Minerva Chirurgica 2009 June;64(3):285-95


Sleeve gastrectomy

Rosen D. J., Dakin G. F., Pomp A.

New York Prebyterian Hospital
Weill College of Medicine of Cornell University Department of Surgery, New York, NY, USA

Much has been published over the last few years about sleeve gastrectomy. It is a bariatric operation that has evolved from both established restrictive and malabsorptive procedures. Originally used as a bridge to definitive surgery in high-risk patients, it has recently been forwarded as a stand-alone procedure. Technical details of laparoscopic sleeve gastrectomy (LSG) vary, but the premise is removal of the vast majority of the stomach, especially the fundus, leaving only a thin gastric tube between the esophagus and the duodenum. This results in weight loss from restrictive as well as neurohormal mechanisms.
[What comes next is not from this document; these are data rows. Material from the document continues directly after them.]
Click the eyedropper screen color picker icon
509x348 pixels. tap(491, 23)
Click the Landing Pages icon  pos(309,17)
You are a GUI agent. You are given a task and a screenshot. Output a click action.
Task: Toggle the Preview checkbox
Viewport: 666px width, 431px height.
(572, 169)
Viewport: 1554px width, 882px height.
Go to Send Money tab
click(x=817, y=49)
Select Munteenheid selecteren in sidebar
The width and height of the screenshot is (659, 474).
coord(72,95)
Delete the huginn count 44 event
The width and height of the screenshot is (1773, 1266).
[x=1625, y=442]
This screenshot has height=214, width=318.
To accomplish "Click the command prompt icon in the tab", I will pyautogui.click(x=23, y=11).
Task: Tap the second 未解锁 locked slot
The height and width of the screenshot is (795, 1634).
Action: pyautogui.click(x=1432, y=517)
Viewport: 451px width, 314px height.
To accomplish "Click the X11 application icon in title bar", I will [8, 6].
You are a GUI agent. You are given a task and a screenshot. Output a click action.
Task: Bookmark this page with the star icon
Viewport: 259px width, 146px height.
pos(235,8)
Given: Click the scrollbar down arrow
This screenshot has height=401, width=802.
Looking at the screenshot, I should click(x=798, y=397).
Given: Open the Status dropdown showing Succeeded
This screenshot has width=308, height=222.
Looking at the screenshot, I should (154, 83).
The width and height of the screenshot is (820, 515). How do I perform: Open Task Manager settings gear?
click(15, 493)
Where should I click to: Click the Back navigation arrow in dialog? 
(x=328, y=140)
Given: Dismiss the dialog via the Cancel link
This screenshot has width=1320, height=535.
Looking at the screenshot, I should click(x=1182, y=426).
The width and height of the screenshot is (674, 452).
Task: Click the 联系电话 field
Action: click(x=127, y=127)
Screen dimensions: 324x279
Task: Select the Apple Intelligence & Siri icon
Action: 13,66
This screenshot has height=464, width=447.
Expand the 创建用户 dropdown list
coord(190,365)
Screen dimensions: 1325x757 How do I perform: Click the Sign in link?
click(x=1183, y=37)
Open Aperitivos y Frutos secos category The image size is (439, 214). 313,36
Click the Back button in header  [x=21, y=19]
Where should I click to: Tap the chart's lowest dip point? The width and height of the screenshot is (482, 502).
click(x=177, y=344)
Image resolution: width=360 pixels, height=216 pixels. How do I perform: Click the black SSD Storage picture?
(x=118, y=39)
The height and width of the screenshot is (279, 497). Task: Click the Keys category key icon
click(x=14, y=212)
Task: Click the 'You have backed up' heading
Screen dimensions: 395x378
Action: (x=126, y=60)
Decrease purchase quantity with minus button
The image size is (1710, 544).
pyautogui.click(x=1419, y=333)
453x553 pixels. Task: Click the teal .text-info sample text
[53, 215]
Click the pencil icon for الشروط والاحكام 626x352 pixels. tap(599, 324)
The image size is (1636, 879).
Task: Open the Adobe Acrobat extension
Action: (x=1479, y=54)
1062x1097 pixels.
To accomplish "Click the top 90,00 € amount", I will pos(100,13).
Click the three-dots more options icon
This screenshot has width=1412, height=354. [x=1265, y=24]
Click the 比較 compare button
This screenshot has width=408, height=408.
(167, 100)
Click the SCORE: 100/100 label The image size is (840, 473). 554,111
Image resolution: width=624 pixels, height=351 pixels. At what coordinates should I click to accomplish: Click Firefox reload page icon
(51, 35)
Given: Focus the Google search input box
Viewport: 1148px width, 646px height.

Review of the literature reveals an average expected excess weight loss (EWL) of 61%. Morbidity and mortality seem to be on par with laparoscopic adjustable gastric banding (LAGB), but with superior weight loss results and an improved long-term complication profile. Unlike popular mixed malabsorptive procedures like Roux en-Y gastric bypass (RYGB) and biliopancreatic diversion with duodenal switch (BPD-DS), there is no gastrointestinal segment exclusion, maintaining continuity for endoscopic interventions and surveillance. Comorbidity resolution with LSG is variable, though compares favorably with other bariatric procedures. While the early results seem promising, long-term data is still needed to define the place of LSG within the bariatric surgery armamentarium.